The lines from the start of the listing through the line containing "أسعار الذهب (493, 37)" should be printed exactly, and no other lines should be printed.

Records for the task =
-------------------------
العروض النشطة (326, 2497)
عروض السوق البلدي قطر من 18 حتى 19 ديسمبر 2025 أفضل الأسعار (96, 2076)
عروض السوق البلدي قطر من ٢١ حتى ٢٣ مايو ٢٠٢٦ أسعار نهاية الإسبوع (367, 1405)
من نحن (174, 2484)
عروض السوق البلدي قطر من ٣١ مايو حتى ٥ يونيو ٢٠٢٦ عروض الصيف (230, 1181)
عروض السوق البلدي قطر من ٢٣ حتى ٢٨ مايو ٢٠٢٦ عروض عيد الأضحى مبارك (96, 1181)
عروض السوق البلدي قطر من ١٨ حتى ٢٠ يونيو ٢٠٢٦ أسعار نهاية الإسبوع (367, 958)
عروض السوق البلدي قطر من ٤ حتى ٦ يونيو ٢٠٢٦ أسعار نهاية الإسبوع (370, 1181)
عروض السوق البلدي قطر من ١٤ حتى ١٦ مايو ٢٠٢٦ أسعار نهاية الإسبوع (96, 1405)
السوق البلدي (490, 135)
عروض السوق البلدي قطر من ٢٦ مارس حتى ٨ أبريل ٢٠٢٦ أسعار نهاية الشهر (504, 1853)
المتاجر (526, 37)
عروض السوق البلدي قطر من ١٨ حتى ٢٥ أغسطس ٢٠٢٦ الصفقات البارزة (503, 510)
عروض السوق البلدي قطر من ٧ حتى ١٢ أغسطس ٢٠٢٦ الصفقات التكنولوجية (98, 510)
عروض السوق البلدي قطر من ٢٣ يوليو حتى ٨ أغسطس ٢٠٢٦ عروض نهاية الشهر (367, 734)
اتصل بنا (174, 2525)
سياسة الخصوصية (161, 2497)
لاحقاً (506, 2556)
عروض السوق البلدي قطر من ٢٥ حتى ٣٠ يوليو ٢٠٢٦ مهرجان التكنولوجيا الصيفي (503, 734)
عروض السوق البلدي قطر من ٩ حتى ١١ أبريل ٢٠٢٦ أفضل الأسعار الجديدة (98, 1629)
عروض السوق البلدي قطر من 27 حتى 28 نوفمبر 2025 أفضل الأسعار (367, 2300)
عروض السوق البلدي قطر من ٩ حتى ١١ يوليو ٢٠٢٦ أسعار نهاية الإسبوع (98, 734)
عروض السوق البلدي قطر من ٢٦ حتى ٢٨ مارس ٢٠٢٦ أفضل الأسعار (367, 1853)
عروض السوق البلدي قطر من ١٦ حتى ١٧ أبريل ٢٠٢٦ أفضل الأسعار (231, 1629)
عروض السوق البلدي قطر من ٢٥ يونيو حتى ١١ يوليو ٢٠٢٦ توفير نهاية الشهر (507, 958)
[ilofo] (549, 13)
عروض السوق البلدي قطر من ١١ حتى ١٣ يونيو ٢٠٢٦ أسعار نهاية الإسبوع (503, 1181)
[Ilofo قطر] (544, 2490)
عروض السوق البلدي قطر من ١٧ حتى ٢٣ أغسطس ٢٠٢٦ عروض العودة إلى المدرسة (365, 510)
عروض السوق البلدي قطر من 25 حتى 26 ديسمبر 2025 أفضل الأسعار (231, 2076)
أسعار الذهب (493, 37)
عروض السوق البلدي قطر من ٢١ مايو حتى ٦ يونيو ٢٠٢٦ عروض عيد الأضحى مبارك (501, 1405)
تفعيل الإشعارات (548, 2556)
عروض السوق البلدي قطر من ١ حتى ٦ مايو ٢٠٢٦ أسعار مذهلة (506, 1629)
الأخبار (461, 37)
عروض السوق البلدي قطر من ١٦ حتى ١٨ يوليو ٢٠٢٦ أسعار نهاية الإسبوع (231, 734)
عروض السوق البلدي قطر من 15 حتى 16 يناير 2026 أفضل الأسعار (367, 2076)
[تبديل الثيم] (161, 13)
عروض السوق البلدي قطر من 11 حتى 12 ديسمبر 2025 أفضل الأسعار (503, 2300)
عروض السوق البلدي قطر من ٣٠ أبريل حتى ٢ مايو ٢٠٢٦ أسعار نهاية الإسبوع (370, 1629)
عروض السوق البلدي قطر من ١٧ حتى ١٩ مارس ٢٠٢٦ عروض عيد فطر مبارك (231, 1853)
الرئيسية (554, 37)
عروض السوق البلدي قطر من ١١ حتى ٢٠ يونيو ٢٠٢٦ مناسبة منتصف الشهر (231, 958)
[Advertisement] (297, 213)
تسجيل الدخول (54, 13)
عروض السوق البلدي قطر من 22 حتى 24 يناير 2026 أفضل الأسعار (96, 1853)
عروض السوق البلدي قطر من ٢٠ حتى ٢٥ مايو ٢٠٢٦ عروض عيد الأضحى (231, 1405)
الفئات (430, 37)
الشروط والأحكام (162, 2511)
-------------------------
Reply to the exercise =
العروض النشطة (326, 2497)
عروض السوق البلدي قطر من 18 حتى 19 ديسمبر 2025 أفضل الأسعار (96, 2076)
عروض السوق البلدي قطر من ٢١ حتى ٢٣ مايو ٢٠٢٦ أسعار نهاية الإسبوع (367, 1405)
من نحن (174, 2484)
عروض السوق البلدي قطر من ٣١ مايو حتى ٥ يونيو ٢٠٢٦ عروض الصيف (230, 1181)
عروض السوق البلدي قطر من ٢٣ حتى ٢٨ مايو ٢٠٢٦ عروض عيد الأضحى مبارك (96, 1181)
عروض السوق البلدي قطر من ١٨ حتى ٢٠ يونيو ٢٠٢٦ أسعار نهاية الإسبوع (367, 958)
عروض السوق البلدي قطر من ٤ حتى ٦ يونيو ٢٠٢٦ أسعار نهاية الإسبوع (370, 1181)
عروض السوق البلدي قطر من ١٤ حتى ١٦ مايو ٢٠٢٦ أسعار نهاية الإسبوع (96, 1405)
السوق البلدي (490, 135)
عروض السوق البلدي قطر من ٢٦ مارس حتى ٨ أبريل ٢٠٢٦ أسعار نهاية الشهر (504, 1853)
المتاجر (526, 37)
عروض السوق البلدي قطر من ١٨ حتى ٢٥ أغسطس ٢٠٢٦ الصفقات البارزة (503, 510)
عروض السوق البلدي قطر من ٧ حتى ١٢ أغسطس ٢٠٢٦ الصفقات التكنولوجية (98, 510)
عروض السوق البلدي قطر من ٢٣ يوليو حتى ٨ أغسطس ٢٠٢٦ عروض نهاية الشهر (367, 734)
اتصل بنا (174, 2525)
سياسة الخصوصية (161, 2497)
لاحقاً (506, 2556)
عروض السوق البلدي قطر من ٢٥ حتى ٣٠ يوليو ٢٠٢٦ مهرجان التكنولوجيا الصيفي (503, 734)
عروض السوق البلدي قطر من ٩ حتى ١١ أبريل ٢٠٢٦ أفضل الأسعار الجديدة (98, 1629)
عروض السوق البلدي قطر من 27 حتى 28 نوفمبر 2025 أفضل الأسعار (367, 2300)
عروض السوق البلدي قطر من ٩ حتى ١١ يوليو ٢٠٢٦ أسعار نهاية الإسبوع (98, 734)
عروض السوق البلدي قطر من ٢٦ حتى ٢٨ مارس ٢٠٢٦ أفضل الأسعار (367, 1853)
عروض السوق البلدي قطر من ١٦ حتى ١٧ أبريل ٢٠٢٦ أفضل الأسعار (231, 1629)
عروض السوق البلدي قطر من ٢٥ يونيو حتى ١١ يوليو ٢٠٢٦ توفير نهاية الشهر (507, 958)
[ilofo] (549, 13)
عروض السوق البلدي قطر من ١١ حتى ١٣ يونيو ٢٠٢٦ أسعار نهاية الإسبوع (503, 1181)
[Ilofo قطر] (544, 2490)
عروض السوق البلدي قطر من ١٧ حتى ٢٣ أغسطس ٢٠٢٦ عروض العودة إلى المدرسة (365, 510)
عروض السوق البلدي قطر من 25 حتى 26 ديسمبر 2025 أفضل الأسعار (231, 2076)
أسعار الذهب (493, 37)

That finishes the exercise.